My prayers are with you and your family ......


----------



## tt557 (Apr 16, 2010)

(((((((((((....Good vibes to your uncle.....))))))))))))))))


----------



## Muttkip (Nov 8, 2009)

Well I just got the word.......and it's not what I wanted to hear

It's cancer 
I'm devastated......................


----------



## Black Rabbit (Nov 14, 2009)

I'm so sorry *hugs*


----------



## bluefamily (Aug 8, 2007)

OOo man, just go the news from you so sorry....words cannot express the perfect words that neext to be said to give you comfort. Prayers for comfort and peace coming your way.


----------



## ThaLadyPit (Oct 12, 2008)

Muttkip, I'm so sorry for you and your family. My sincerest apologies and condolences on the issue at hand. I pray that you and your family are strong enough to pull together and come thru this. Best of luck to you.


----------



## beccaboo (Dec 27, 2009)

just know everything happens for a reason and sometimes its bigger than us. there is a time and a season for everything. its hardships like this that bring familes together and make you appreciate the bonds that you have. i'm not telling you to be strong for your family but a family that grieves together rejoices together. my heart and prayers are with you and you family, and i will pray for peace and wisdom for all parties in this time of heartache.


----------



## Muttkip (Nov 8, 2009)

Well
I found it's Stage 4 Lung Cancer............so pretty much I'm watching him die before my very eyes......
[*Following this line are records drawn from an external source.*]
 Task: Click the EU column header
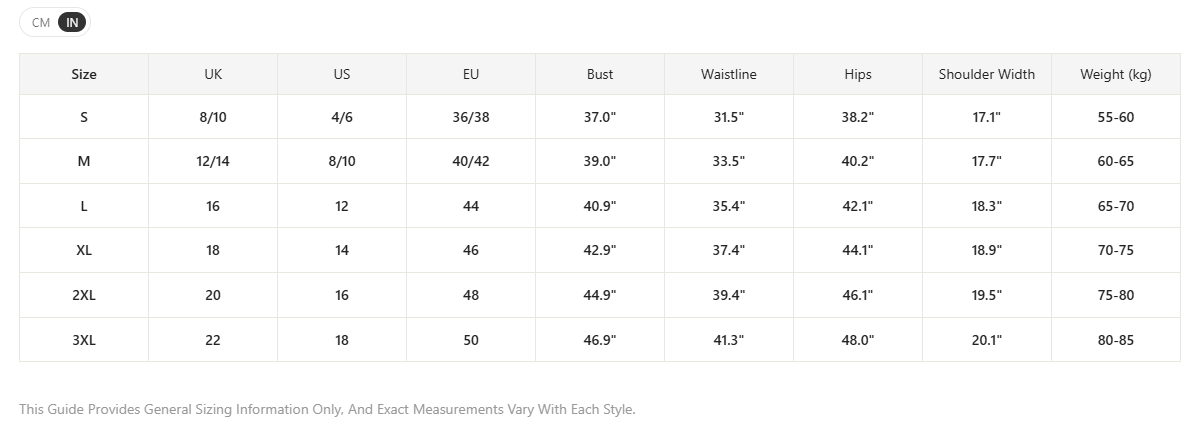pos(471,75)
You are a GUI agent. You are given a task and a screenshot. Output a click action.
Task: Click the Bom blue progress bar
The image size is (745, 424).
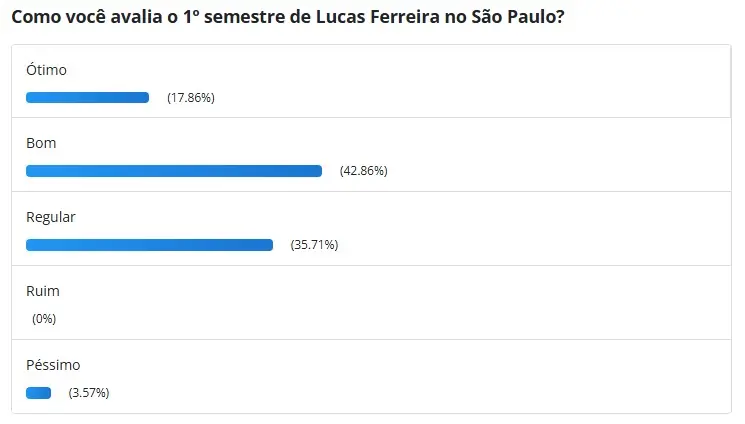pyautogui.click(x=174, y=171)
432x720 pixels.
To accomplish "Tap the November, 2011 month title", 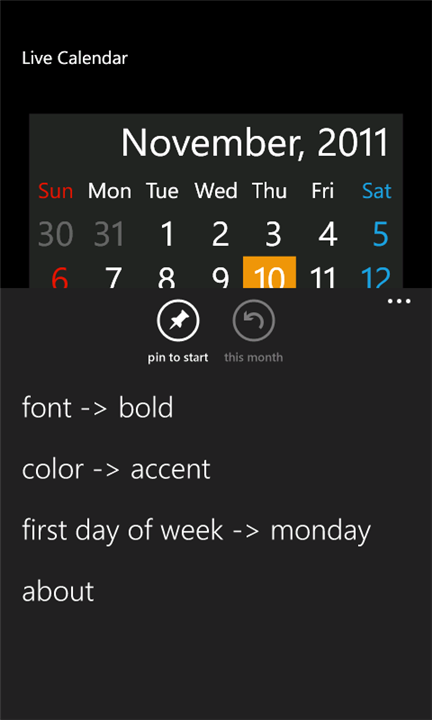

I don't know how to react or what to say......I just don't know if I can deal with this

Please keep praying.....


----------



## Nizmo (Jan 15, 2009)

i got ya buddy!
i'll keep it in my prayers!!!!!!


----------



## American_Pit13 (Apr 23, 2007)

I am very sorry. We have lost 2 close family members in this last 2 weeks and have another in IUC as well. I know what your going thru and wish you the best at getting thru this hard time.


----------



## GTR (Mar 5, 2010)

That is extreme. Wow...


I don't know you, but I know what you are going through and you have my support. Good vibes your way~ Everything will be alright.


----------



## thaim (Feb 6, 2009)

im so sorry to hear that this is happening to your uncle. ull be in my prayers


----------



## Black Rabbit (Nov 14, 2009)

*hugs* Your family will be in my thoughts and prayers. I'm so so sorry you have to got through this.


----------



## ThaLadyPit (Oct 12, 2008)

Muttkip.. Again, I send my sincerest condolences to you and I'm praying for you and your family. Just keep your head up and be strong. You'll pull thru, though it won't be easy. Best of luck to you, and please keep us posted.


----------